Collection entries
○ ○ ○ ○ ○
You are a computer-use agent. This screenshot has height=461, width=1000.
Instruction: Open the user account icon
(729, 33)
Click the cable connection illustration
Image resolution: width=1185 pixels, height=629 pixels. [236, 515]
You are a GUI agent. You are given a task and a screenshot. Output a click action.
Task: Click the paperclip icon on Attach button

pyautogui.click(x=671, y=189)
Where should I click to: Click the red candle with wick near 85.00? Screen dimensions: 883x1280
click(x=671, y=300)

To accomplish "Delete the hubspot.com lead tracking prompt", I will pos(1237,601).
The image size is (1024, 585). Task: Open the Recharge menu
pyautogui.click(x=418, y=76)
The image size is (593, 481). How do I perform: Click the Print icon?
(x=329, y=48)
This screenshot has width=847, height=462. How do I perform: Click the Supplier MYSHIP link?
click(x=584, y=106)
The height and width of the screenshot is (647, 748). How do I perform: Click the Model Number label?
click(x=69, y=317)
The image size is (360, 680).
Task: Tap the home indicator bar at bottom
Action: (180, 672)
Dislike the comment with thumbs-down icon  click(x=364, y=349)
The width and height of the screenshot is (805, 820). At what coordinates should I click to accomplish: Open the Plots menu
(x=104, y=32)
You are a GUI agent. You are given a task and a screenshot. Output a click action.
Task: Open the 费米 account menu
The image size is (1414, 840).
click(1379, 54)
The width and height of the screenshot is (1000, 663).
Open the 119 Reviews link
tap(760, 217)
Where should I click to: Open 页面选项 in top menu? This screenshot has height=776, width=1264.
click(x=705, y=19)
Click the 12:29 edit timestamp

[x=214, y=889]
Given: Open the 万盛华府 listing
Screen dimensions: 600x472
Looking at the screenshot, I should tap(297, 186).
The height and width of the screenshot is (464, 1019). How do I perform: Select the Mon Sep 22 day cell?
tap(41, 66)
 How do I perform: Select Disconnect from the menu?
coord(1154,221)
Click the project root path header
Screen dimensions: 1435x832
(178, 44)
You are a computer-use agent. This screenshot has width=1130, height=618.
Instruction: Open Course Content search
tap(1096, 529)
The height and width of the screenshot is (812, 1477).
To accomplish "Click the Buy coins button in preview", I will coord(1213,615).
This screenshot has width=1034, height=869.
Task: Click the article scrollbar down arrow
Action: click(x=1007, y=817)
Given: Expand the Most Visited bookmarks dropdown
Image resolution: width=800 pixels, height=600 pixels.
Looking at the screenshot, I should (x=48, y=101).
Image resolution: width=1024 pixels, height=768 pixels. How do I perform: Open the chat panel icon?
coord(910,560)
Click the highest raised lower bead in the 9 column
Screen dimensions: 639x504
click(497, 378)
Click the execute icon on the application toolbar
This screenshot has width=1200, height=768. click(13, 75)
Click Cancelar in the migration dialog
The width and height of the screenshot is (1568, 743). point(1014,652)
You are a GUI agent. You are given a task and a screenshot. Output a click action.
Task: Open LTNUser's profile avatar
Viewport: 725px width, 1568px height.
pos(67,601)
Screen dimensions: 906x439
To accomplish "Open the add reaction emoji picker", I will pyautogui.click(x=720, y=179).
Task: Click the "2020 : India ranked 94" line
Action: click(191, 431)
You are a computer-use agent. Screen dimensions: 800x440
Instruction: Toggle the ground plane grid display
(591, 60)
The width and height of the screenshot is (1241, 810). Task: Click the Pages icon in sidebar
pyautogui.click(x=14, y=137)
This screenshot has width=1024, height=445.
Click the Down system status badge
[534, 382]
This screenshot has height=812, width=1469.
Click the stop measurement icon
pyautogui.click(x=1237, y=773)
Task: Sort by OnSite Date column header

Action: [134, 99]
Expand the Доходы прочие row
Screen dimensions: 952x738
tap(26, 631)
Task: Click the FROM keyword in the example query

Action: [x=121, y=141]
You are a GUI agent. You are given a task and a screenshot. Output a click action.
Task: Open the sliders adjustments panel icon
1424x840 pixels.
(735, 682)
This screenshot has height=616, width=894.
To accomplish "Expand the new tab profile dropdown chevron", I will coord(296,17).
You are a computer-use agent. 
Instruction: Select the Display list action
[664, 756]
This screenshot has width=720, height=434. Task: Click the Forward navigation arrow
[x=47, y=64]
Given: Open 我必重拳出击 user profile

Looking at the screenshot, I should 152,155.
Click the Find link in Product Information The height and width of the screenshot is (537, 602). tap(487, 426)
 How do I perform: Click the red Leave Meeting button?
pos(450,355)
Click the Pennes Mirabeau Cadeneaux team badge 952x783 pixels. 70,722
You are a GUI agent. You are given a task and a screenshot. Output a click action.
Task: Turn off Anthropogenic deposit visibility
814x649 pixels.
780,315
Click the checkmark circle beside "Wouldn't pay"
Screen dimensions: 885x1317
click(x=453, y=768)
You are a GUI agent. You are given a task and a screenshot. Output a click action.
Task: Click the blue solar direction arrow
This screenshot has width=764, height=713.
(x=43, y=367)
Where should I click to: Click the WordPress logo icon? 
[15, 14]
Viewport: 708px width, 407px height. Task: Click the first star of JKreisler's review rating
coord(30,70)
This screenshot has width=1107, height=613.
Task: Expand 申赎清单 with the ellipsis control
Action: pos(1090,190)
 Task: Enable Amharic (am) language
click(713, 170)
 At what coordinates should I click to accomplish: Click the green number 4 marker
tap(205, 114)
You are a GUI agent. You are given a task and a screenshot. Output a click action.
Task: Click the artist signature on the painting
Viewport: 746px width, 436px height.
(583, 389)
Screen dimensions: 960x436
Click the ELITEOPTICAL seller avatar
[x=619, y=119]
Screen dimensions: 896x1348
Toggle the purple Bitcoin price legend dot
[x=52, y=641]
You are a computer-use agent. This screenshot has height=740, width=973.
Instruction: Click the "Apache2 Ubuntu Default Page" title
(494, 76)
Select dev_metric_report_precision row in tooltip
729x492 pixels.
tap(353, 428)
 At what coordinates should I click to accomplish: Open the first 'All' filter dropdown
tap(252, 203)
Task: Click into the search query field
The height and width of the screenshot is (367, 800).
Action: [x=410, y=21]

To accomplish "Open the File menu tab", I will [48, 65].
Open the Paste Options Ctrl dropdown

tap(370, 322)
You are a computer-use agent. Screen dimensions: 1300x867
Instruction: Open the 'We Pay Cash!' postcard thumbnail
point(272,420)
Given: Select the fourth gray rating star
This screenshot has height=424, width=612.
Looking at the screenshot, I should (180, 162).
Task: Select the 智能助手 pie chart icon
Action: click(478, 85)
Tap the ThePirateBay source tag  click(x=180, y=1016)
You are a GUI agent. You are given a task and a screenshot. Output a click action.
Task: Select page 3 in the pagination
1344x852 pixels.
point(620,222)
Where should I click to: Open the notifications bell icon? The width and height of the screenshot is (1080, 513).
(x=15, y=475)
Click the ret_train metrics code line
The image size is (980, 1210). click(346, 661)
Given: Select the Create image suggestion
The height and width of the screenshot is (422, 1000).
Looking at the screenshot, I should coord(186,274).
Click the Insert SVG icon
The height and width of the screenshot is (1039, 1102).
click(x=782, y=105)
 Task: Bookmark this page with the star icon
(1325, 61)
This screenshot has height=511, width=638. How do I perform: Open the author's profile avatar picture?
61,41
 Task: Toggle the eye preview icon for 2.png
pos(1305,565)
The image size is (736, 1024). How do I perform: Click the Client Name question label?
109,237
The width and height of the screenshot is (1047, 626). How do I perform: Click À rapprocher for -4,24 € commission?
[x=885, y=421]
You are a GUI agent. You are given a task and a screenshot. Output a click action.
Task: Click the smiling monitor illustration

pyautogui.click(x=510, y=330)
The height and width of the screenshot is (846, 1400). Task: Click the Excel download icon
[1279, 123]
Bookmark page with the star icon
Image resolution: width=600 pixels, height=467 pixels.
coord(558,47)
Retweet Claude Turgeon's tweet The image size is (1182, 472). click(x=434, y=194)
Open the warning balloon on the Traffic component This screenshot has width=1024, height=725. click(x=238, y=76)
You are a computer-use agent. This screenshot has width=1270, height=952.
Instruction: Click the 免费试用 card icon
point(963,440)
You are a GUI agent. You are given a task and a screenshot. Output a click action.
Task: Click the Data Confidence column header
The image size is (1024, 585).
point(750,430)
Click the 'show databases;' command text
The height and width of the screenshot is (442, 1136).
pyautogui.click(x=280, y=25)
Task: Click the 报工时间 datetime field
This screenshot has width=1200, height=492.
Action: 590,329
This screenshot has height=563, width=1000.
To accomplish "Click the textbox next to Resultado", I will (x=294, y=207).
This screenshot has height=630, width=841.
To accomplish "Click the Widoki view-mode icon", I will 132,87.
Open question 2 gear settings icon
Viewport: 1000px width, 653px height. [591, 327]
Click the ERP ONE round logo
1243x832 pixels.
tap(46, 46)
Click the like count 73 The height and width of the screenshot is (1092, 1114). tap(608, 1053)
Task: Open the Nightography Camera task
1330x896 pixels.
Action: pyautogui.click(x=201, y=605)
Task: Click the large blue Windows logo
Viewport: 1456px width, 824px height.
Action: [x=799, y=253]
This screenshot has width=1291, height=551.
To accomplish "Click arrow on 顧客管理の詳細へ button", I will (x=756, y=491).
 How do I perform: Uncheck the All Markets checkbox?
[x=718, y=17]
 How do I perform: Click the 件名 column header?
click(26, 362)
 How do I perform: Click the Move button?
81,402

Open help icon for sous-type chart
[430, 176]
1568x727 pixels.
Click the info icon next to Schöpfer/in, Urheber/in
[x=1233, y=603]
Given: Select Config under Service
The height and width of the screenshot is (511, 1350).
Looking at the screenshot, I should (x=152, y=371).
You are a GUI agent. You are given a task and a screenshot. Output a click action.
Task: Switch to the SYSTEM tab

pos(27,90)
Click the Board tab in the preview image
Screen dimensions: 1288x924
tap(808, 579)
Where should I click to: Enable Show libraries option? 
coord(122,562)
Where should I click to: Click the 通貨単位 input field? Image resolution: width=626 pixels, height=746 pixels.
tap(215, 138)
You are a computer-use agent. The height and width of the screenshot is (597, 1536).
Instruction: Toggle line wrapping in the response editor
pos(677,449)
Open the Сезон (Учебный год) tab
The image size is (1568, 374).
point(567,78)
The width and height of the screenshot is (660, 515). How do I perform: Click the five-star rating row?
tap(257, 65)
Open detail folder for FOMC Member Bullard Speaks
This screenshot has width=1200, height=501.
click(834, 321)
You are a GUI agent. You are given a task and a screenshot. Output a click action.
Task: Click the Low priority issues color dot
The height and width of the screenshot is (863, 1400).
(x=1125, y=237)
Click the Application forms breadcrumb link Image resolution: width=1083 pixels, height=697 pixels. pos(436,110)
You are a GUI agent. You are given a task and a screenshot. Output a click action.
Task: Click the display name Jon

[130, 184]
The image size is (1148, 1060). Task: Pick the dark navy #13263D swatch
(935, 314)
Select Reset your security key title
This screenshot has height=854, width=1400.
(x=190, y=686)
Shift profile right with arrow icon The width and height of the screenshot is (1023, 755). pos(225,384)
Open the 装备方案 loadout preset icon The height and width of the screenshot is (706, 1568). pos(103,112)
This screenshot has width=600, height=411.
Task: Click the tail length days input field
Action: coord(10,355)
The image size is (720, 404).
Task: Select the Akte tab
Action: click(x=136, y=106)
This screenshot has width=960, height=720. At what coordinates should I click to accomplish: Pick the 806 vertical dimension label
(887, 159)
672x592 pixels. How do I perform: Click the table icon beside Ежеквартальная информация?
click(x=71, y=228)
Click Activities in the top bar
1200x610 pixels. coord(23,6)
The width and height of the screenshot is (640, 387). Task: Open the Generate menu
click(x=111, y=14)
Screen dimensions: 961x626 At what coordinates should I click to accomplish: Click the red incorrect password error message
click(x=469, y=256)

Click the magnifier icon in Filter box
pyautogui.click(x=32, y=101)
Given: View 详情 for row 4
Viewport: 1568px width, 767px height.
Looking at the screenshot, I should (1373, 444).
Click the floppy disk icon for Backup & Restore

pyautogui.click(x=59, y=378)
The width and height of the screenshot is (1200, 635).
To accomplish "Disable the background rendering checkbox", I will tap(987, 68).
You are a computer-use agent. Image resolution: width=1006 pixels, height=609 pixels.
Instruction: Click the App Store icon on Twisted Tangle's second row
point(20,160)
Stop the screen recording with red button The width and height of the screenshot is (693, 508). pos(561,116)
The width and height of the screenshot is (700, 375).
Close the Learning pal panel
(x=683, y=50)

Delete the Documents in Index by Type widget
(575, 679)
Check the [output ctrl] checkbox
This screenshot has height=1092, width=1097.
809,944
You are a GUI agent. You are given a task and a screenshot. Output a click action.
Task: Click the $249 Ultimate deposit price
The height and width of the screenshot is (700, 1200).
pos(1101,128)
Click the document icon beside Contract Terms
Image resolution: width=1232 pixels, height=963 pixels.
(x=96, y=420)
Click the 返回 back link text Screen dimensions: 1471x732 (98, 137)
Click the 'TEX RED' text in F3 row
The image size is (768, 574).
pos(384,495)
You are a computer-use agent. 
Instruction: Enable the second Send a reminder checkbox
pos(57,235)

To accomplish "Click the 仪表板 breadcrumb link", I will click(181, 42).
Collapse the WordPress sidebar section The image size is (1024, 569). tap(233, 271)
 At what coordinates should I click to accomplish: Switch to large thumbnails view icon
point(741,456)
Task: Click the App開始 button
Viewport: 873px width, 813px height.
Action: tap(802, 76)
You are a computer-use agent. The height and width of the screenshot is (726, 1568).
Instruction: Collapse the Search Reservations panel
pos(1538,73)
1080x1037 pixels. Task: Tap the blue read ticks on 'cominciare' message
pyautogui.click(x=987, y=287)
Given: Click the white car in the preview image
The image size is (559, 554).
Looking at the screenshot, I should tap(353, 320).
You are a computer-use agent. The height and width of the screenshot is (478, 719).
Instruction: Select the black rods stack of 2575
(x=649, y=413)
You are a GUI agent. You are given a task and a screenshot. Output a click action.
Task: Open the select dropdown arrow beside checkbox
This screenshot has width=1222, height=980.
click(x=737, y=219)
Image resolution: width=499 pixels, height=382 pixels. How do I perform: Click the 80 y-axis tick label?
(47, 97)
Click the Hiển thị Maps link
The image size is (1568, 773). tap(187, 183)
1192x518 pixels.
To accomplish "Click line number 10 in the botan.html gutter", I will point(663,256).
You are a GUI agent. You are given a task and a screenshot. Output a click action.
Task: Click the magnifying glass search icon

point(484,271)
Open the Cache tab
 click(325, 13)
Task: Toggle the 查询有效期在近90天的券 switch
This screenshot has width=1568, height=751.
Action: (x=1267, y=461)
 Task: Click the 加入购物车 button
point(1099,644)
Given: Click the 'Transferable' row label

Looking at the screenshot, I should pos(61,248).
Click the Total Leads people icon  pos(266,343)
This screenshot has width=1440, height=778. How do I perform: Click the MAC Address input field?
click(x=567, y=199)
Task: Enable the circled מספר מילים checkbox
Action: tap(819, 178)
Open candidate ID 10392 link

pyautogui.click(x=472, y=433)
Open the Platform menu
○ ○ ○ ○ ○
Return the number of lines in the data above that include the word "breadcrumb", and nothing else.

Result ▸
2